__REQUIRED ACTION__
Look for "Share" in each line of the entries, and return the matching lines.

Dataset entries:
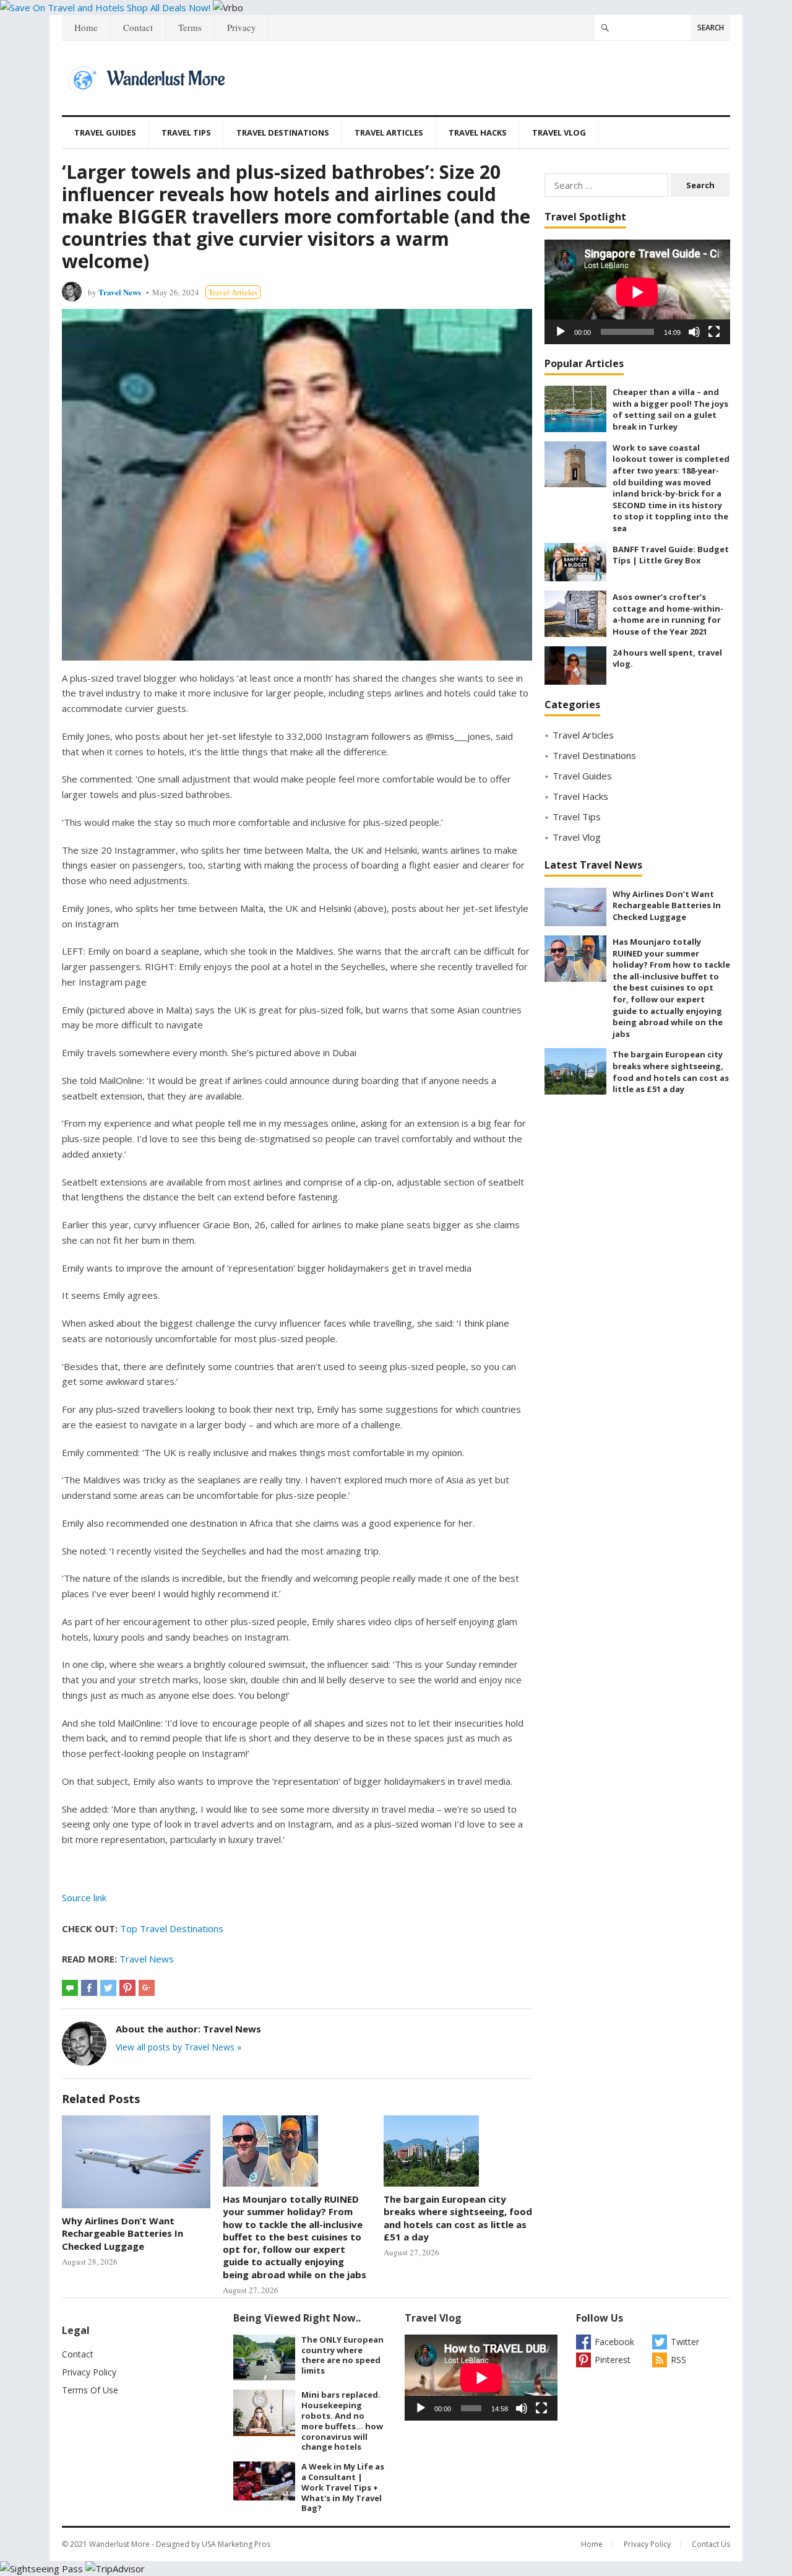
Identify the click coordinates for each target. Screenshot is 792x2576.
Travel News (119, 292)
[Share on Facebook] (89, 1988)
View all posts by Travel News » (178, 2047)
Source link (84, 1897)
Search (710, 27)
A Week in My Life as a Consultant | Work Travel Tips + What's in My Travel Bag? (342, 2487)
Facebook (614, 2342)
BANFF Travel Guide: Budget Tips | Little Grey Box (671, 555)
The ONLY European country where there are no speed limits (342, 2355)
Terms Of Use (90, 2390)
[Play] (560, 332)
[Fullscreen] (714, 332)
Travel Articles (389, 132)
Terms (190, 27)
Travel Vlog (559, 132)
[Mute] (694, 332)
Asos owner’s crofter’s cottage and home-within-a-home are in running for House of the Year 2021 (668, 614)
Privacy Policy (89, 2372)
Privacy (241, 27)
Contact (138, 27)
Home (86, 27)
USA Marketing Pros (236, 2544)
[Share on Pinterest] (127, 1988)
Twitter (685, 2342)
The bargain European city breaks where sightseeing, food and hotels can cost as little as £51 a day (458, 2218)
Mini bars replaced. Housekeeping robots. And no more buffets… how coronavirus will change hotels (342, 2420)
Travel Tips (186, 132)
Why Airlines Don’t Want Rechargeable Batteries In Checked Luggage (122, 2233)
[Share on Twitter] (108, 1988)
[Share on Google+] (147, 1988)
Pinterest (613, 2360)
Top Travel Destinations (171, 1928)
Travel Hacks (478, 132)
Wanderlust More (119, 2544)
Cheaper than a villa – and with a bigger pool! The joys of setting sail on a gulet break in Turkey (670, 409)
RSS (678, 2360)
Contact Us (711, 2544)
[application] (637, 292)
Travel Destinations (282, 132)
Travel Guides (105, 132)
---
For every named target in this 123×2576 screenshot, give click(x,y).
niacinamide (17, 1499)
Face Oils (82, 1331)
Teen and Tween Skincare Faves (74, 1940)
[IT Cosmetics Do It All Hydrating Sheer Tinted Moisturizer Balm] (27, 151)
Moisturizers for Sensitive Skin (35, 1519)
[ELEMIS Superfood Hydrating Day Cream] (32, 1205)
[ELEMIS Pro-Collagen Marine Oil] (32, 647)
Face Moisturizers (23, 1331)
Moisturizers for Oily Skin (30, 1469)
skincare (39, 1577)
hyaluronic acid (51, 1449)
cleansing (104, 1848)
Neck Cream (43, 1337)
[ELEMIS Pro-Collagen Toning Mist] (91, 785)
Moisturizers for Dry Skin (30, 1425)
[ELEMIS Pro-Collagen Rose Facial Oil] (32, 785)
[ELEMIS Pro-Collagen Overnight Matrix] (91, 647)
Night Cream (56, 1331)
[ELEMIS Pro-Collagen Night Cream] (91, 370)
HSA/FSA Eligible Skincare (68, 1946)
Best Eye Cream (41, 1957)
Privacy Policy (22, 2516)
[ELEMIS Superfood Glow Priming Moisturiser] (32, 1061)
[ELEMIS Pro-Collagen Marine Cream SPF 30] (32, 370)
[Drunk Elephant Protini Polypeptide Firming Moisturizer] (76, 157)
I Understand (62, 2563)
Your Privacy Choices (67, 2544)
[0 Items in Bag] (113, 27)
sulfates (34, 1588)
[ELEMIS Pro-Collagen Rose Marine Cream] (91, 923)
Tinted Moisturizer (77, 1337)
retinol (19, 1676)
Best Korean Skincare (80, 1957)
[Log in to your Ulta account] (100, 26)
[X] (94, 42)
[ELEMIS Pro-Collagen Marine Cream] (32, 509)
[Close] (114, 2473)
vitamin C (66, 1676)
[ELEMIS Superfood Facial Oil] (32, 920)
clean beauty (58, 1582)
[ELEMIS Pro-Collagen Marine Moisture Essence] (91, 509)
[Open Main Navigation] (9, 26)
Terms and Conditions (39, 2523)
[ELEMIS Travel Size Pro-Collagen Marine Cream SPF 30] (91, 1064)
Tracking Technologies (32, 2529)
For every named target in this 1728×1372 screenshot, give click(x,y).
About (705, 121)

__FINAL ANSWER__
[Share on Facebook] (89, 1988)
[Share on Pinterest] (127, 1988)
[Share on Twitter] (108, 1988)
[Share on Google+] (147, 1988)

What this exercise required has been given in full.